U.S. Commodity Futures Trading Commission Chair Rostin Behnam is raising concerns, and it’s not just about the growing complexity of the crypto market. 

Behnam, a longtime advocate for clearer rules in the digital asset space, is now urging Congress to address two critical issues: crypto regulation and election betting.

In recent remarks at a key industry meeting, Behnam irked that as technological disruption accelerates, the absence of clearer legal frameworks leaves regulators like the CFTC “handcuffed.”

Without action from Congress, the risks to both investors and the integrity of U.S. markets will continue to rise. But with an election year approaching and political obstacles mounting, will lawmakers act in time to close these gaps — or will we remain in the dark?

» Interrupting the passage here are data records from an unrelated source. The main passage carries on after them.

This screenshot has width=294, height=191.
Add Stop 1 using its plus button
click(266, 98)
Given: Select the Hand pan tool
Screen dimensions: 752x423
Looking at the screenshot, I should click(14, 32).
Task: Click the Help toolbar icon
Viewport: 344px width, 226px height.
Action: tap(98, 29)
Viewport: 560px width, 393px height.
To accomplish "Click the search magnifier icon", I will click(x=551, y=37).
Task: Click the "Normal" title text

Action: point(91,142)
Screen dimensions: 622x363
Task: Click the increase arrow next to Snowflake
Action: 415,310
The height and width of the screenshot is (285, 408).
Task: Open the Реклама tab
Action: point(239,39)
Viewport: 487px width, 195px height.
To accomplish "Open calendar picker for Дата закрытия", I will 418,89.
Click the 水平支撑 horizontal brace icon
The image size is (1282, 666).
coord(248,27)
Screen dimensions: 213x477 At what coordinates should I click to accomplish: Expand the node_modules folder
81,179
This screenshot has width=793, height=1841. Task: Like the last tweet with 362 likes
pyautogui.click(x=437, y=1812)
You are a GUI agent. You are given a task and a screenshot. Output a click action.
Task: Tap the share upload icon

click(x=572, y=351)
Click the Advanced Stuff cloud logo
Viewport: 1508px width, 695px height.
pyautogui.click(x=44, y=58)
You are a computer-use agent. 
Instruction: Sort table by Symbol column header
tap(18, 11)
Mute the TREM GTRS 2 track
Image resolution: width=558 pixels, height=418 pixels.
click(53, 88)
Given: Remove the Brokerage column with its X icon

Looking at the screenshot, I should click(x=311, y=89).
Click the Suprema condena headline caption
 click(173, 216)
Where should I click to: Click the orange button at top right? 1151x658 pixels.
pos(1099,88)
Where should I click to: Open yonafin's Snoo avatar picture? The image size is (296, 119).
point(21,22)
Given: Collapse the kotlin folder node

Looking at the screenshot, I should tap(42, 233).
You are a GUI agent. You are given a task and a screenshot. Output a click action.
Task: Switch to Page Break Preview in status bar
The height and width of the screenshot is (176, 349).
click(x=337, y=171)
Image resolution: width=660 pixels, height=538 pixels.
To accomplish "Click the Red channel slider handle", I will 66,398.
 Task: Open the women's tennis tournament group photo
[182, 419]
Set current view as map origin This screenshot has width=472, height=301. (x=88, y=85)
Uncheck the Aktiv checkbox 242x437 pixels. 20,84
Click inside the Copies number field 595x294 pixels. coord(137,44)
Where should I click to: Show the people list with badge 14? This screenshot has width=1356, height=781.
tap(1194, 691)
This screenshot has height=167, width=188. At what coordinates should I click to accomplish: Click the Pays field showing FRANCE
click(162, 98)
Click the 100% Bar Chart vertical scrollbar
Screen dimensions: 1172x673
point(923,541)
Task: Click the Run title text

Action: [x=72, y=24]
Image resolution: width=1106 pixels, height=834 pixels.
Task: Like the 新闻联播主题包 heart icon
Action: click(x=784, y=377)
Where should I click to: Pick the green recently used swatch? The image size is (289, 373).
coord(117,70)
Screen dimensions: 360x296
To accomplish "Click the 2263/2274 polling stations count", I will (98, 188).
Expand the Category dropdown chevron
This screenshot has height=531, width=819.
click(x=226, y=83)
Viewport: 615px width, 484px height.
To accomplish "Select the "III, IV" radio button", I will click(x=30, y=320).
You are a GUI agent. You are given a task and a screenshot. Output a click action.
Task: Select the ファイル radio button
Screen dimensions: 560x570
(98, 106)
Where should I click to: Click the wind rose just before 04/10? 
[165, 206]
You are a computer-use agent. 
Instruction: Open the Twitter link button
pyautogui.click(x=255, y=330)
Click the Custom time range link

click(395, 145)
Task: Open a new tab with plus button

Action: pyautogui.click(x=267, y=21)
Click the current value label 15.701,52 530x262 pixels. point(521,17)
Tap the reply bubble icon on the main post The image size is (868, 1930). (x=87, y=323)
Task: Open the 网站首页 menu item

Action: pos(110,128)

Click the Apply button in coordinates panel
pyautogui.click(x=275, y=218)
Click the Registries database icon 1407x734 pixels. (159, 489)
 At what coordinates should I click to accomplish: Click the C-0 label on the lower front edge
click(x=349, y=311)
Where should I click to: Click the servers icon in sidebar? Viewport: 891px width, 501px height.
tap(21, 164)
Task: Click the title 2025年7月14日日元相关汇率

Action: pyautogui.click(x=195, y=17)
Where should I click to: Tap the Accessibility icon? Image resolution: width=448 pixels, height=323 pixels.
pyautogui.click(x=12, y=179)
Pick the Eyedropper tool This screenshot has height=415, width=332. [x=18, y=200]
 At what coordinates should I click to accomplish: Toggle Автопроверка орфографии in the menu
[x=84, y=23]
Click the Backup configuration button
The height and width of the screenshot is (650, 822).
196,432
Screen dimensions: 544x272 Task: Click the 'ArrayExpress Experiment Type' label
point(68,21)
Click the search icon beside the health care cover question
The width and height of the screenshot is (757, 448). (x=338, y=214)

The unfinished business of crypto regulation

Behnam’s call for action on cryptocurrency isn’t new, but the stakes have never been higher. The quick ascent of digital assets, from Bitcoin (BTC) to decentralized finance, has left the regulatory framework struggling to catch up.

Several bills, like the Financial Innovation and Technology for the 21st Century Act, aim to provide some clarity, but they remain stuck in legislative limbo. 

FIT 21, which passed the House of Representatives earlier this year, would grant the CFTC greater authority over “digital commodities” like Bitcoin. However, progress has yet to be made in the Senate.

FIT 21, for instance, proposes clearer tests to determine whether a digital asset is a commodity or a security, but it also raises new questions.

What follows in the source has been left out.